Probably the most overlooked item in the blizzard of announcements Oct. 7 was Jassy's quick reference to AWS Inspector. It's well known among cloud users that Amazon runs incoming workloads through an automated inspection, looking for malware or suspicious behaviors in the code. Inspector may not be the only reason, but so far there have been no reports of malware getting inside EC2 and then running amuck. Now Amazon is making Inspector available to customers. AWS will place an agent on the resources that a customer tags as part of one application. The agent will watch the network traffic, file system use, and active processes, looking for security or compliance issues.
Then this operational data is compared against a set of security rules and best practices. Its findings are grouped by severity and reported back to the customer. Amazon is making the service available on a preview basis. Making this service available for a customer's own use, when and for how long it chooses, may both expose hidden vulnerabilities that have crept into a workload and also save time on routine checks by the customer's security staff.
More information to come, said Barr, AWS chief evangelist, in a blog.
[Want to learn more about Re:Invent? See Amazon Securing IoT Data With Certificates.]
Finally, AWS spent a lot of time talking about database services -- for good reason. Amazon can keep expanding its database-as-a-service offerings. It already has Oracle and SQL Server as proprietary systems, and MySQL, Aurora, and PostgreSQL as open source systems. At Re:Invent, it announced the addition of MariaDB (high-performance MySQL) as a fourth open source system. It also offers its Redshift Data Warehouse, DynamoDB NoSQL system, and AWS Elasticache caching system.
Taking On New Competition
These services have proven so attractive to its customers that AWS senses the disruptive role it might play in the traditional database market. It launched its AWS Database Migration Service as a preview technology last week.

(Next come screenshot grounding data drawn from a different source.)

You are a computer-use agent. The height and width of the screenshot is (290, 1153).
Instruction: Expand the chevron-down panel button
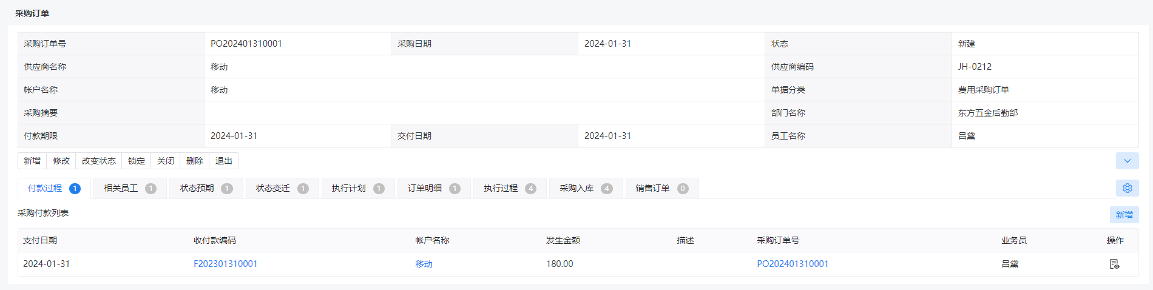pos(1127,161)
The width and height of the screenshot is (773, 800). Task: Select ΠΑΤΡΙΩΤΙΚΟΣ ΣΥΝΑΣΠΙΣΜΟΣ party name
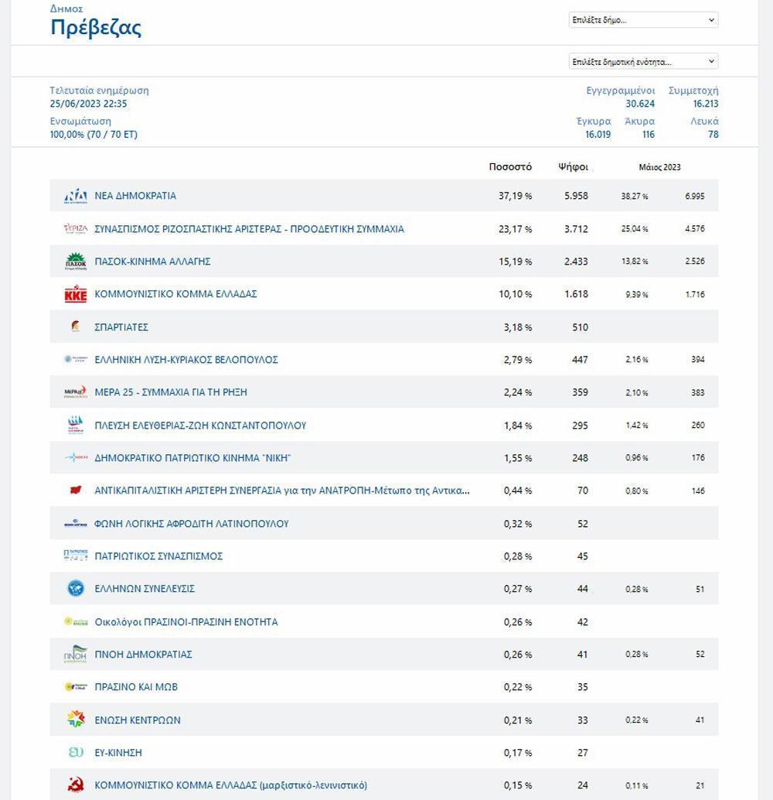coord(158,556)
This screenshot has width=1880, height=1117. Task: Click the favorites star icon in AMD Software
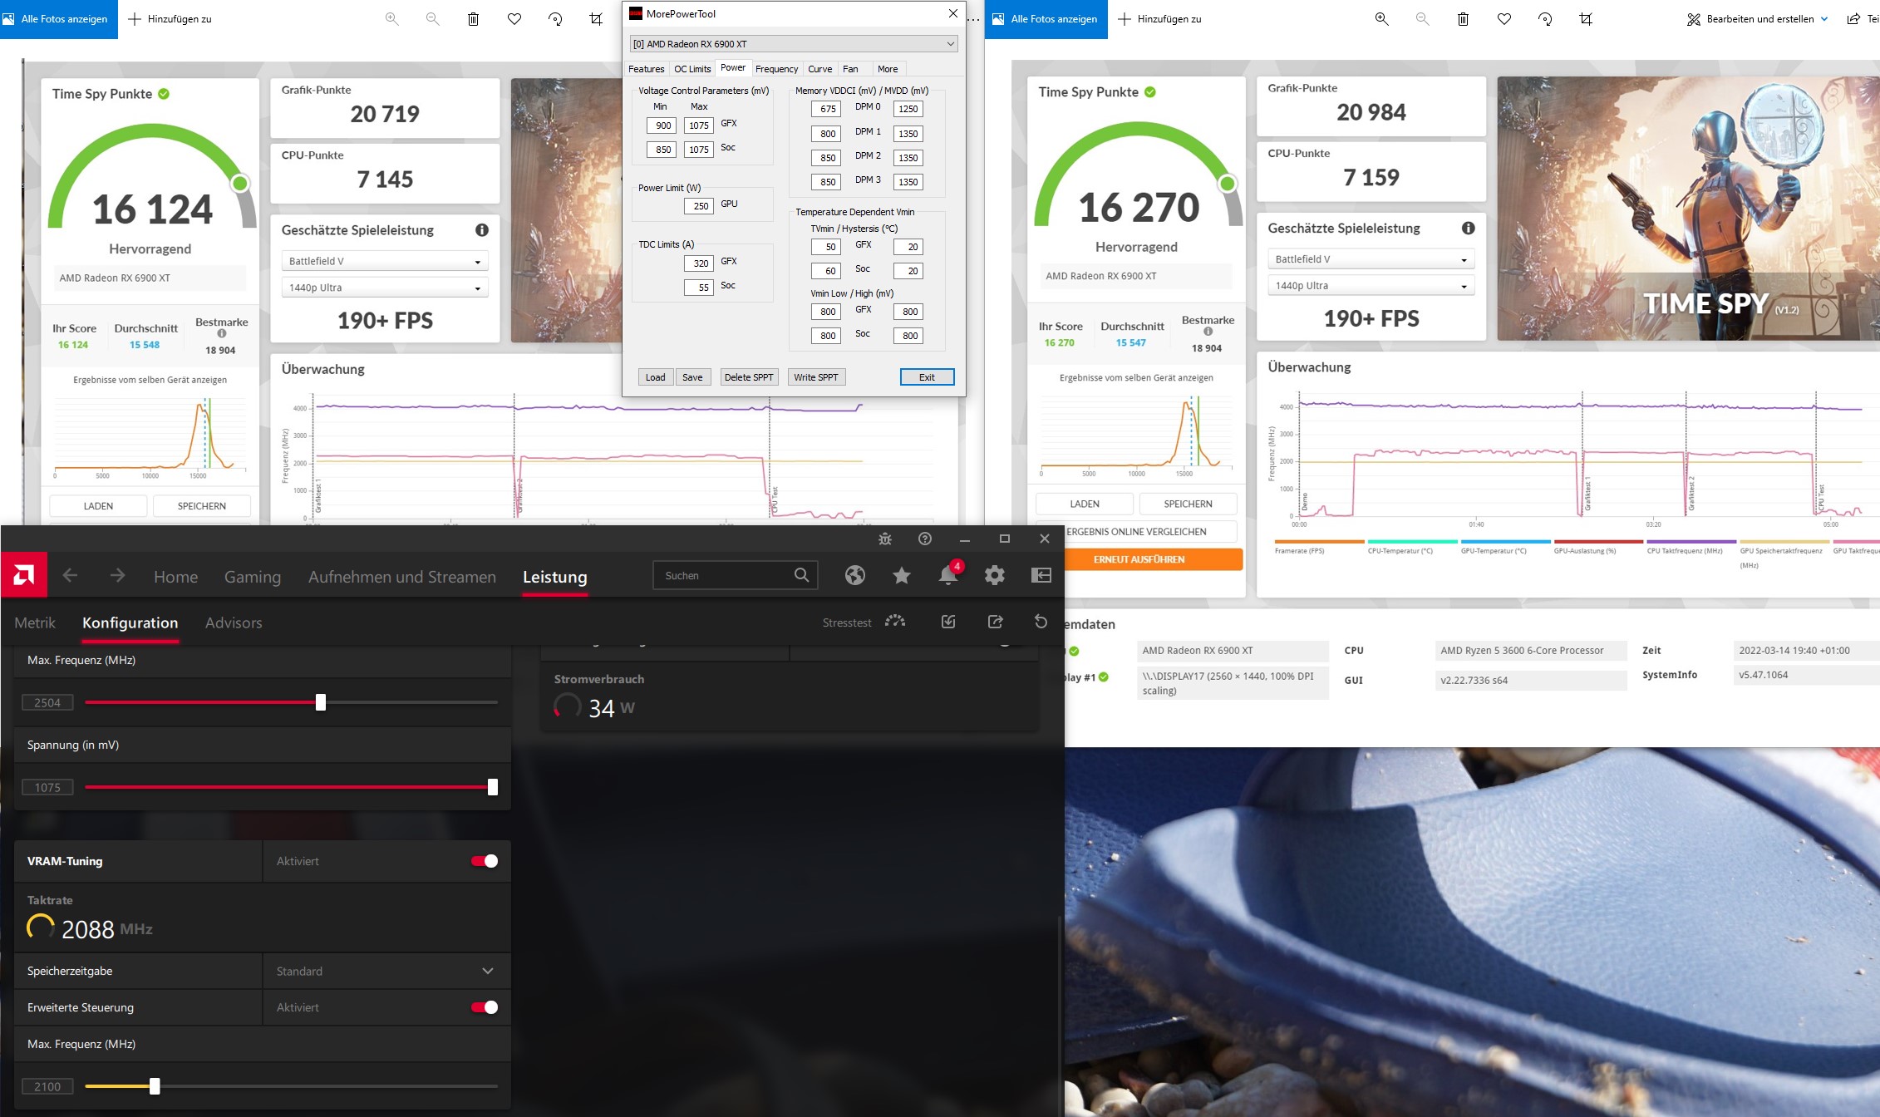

Jassy said Amazon is already a $1 billion database company based on its existing services. AWS Database Migration Service is likely to expand that figure because it can help move an on-premises system to the same system in the cloud or help migrate away from a proprietary system to a different system in the cloud. The latter gives customers a chance to test Jassy's assertion that AWS Aurora will give you comparable performance for a tenth of the cost. And don't forget open source PostgreSQL's ambitions to be an Oracle replacement by posing as a compatible system and look-alike to Oracle applications.
It's been notoriously hard to get a database customer to move away from an established vendor, partly because most customers have little confidence their data can be migrated smoothly into the schemas of the system of the would-be new provider. Amazon is trying to address that with its $3 per TB database move fee, using Migration Service with its free Schema Conversion tool.
Customers who like the idea of conversion should remember it's free to ship your data into Amazon. Fees apply when you want to take it out. Amazon is making a serious bid to build a database business based on hours of usage and nothing else. That means Amazon will be maintaining and upgrading its database systems but won't be charging an annual maintenance fee -- 20%-22% of a database license cost -- as proprietary vendors have.
This shift in the billing model is the agent for disruptive change with database customers, and AWS appears to think that over the last year, with the introduction of its Aurora system, that it's spotted a crack in dam that has always prevented any flood of such migrations in the past.